A new investment by the Legault government is raising eyebrows: Québec is injecting $500 million into Innergex, a wind energy producer. Yet Hydro-Québec had recently sold 20% of its shares to the Caisse de dépôt et placement du Québec, the province’s public pension fund manager, to avoid a “conflict of interest,” incurring a loss of $214 million in public funds. The CAQ government nonetheless maintains that the operation is “low risk,” that it will support Hydro-Québec’s energy transition, and that it will “protect Québec’s strategic industries.”
Several unions are sounding the alarm. Following the passage under closure of Bill 69 in June (which stripped Hydro-Québec of its monopoly on the production, transmission, and distribution of electricity), the Legault government quietly made one of its largest recent investments, as outsourcing in the energy sector accelerates.
“Why is an investment in a private company shuffled from a Crown corporation to the Caisse de dépôt, only to end up with Investissement Québec, [the government’s own investment agency]?” asked Frédéric Savard, president of the energy sector of CUPE-Québec (Canadian Union of Public Employees), in a press release. “The shares could have stayed with Hydro-Québec, which would have avoided a loss of more than $214 million for taxpayers. We hope Québec’s Auditor General is asking the same questions.”
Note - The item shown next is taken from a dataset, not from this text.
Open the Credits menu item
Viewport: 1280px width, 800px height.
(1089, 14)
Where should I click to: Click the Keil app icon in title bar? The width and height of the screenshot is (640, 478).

“Ideally, we would have liked to see the $500 million invested in Hydro-Québec,” he continued. “With the 2035 plan, there are great opportunities to develop other forms of energy, and the staff already in place has the expertise and the capacity to do it internally, ensuring better management of public funds.”
In total, the Caisse de dépôt et placement du Québec has already spent $9 billion to acquire Innergex. The Caisse kept 80% of the shares, then sold the remaining 20% to Swiss investors, to Desjardins, Québec’s largest cooperative bank, to Fondaction, a union-backed investment fund, and to the Ministry of the Economy.
In an interview, the government insisted its investment was “necessary” to “protect Innergex from a hostile takeover bid by outside interests,” even though Québec shareholders already held a majority. Still, which company or companies were behind this supposed hostile bid remains a mystery.

The massive entry of the Caisse de dépôt and the government into Innergex is surprising, especially since Québec has already debated the nationalization of wind energy. In 2007, some political parties even made it an election promise.
Yet the current investment has nothing to do with nationalization: the company is not under state control, let alone public control. It remains in the hands of nominally public investment funds, whose mission is to maximize returns regardless of broader needs. Unlike Hydro-Québec, which must follow government policy directions and respond to economic priorities, Innergex will have no such obligations.
To mark the transaction, Innergex and the Caisse de dépôt arranged for a handful of top executives to dip into public funds and share a $3 million bonus.
As the board of directors put it: “The board approved transaction-related bonuses to certain senior management members and key employees of the company and its subsidiaries, in particular to reward their contribution to the arrangement and the extra work required of them in this regard, and to recognize the role they played in maximizing value in the context of the arrangement.”